ACTIVITY: From the entries below, please output exactly the lines starting at the one containing "口语 (104, 220)" and ending at the one containing "Fitting For Pipe (79, 2490)", both included.

─── PROVIDED DATA

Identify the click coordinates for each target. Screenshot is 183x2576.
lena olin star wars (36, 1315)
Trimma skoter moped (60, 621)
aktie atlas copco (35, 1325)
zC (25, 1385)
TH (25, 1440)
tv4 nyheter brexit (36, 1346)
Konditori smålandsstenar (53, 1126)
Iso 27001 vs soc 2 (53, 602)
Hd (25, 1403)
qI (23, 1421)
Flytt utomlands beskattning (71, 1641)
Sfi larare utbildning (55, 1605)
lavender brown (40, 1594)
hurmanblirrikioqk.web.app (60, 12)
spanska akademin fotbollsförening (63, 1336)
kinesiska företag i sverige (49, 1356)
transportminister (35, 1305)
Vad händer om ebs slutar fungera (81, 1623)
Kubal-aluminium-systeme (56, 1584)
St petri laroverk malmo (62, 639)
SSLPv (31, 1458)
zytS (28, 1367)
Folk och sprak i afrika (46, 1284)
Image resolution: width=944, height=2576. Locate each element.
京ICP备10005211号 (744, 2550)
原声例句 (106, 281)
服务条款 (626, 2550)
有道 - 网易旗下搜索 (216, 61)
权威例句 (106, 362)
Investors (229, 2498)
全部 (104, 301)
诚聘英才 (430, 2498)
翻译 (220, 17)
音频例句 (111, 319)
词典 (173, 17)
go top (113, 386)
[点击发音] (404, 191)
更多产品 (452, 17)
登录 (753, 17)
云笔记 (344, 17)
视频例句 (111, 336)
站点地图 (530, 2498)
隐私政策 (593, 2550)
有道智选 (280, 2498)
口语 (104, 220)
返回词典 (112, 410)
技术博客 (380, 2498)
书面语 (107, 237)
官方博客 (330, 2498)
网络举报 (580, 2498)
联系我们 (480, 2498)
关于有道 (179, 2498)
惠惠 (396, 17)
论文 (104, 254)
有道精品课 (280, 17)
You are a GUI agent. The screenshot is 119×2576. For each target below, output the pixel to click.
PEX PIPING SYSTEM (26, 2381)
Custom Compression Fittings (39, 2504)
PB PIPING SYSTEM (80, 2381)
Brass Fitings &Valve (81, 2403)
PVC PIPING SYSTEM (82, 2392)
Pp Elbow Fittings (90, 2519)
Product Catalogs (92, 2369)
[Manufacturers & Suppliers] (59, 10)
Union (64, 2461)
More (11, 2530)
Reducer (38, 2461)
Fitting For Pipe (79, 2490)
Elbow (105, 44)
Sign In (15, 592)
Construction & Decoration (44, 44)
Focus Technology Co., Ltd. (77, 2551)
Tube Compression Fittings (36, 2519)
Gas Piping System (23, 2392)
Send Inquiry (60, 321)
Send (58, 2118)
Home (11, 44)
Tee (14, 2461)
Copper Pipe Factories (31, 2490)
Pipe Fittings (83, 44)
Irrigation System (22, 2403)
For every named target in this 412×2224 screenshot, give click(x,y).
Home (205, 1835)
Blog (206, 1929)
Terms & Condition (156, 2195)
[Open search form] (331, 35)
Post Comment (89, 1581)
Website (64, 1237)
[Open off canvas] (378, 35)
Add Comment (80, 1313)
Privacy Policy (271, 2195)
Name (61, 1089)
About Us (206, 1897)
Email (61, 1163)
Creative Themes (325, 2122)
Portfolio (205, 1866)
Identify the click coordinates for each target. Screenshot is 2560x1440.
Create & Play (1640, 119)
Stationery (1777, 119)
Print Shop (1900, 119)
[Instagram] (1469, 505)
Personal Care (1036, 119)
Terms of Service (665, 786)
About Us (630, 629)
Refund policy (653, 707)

──────

YOUR SOLUTION:
口语 (104, 220)
返回词典 (112, 410)
技术博客 (380, 2498)
书面语 (107, 237)
官方博客 (330, 2498)
网络举报 (580, 2498)
联系我们 (480, 2498)
关于有道 (179, 2498)
惠惠 (396, 17)
论文 (104, 254)
有道精品课 (280, 17)
You are a GUI agent. The screenshot is 119×2576. For each target below, output the pixel to click.
PEX PIPING SYSTEM (26, 2381)
Custom Compression Fittings (39, 2504)
PB PIPING SYSTEM (80, 2381)
Brass Fitings &Valve (81, 2403)
PVC PIPING SYSTEM (82, 2392)
Pp Elbow Fittings (90, 2519)
Product Catalogs (92, 2369)
[Manufacturers & Suppliers] (59, 10)
Union (64, 2461)
More (11, 2530)
Reducer (38, 2461)
Fitting For Pipe (79, 2490)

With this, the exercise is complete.